Stored data entries
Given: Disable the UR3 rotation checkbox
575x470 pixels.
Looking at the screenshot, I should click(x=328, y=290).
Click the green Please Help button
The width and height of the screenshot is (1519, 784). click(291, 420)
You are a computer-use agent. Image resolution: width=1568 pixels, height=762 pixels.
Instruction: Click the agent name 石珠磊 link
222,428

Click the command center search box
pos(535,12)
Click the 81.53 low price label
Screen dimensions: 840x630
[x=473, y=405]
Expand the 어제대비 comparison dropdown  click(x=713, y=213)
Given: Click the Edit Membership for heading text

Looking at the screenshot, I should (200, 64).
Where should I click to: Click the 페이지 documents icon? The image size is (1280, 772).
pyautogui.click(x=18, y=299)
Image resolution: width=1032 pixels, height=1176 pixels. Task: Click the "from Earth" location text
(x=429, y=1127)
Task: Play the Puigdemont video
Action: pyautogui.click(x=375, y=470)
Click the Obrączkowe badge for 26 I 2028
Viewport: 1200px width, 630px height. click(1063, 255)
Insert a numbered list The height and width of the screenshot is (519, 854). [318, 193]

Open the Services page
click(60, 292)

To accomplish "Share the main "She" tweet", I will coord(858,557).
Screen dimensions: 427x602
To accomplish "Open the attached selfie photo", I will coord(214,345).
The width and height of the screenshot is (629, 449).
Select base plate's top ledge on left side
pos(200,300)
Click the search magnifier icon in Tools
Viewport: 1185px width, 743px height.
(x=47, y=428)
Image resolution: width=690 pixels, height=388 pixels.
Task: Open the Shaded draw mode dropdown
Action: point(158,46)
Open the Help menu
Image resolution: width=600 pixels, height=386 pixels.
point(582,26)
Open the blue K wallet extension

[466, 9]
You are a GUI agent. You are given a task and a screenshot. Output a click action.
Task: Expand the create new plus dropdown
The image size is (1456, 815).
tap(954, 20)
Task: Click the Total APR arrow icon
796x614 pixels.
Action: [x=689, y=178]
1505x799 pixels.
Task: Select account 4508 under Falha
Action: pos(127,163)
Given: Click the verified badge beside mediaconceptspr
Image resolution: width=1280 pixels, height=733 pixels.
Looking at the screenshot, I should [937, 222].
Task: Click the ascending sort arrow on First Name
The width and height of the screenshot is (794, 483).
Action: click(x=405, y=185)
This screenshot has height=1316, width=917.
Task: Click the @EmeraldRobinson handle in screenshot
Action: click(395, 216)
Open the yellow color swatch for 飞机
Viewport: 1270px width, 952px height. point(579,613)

§ Task directions
Please reproduce exactly the lines from the first one of the records above through the line containing "Expand the 어제대비", both included, and nothing else.

§ Solution for this problem
Given: Disable the UR3 rotation checkbox
575x470 pixels.
Looking at the screenshot, I should click(x=328, y=290).
Click the green Please Help button
The width and height of the screenshot is (1519, 784). click(291, 420)
You are a computer-use agent. Image resolution: width=1568 pixels, height=762 pixels.
Instruction: Click the agent name 石珠磊 link
222,428

Click the command center search box
pos(535,12)
Click the 81.53 low price label
Screen dimensions: 840x630
[x=473, y=405]
Expand the 어제대비 comparison dropdown  click(x=713, y=213)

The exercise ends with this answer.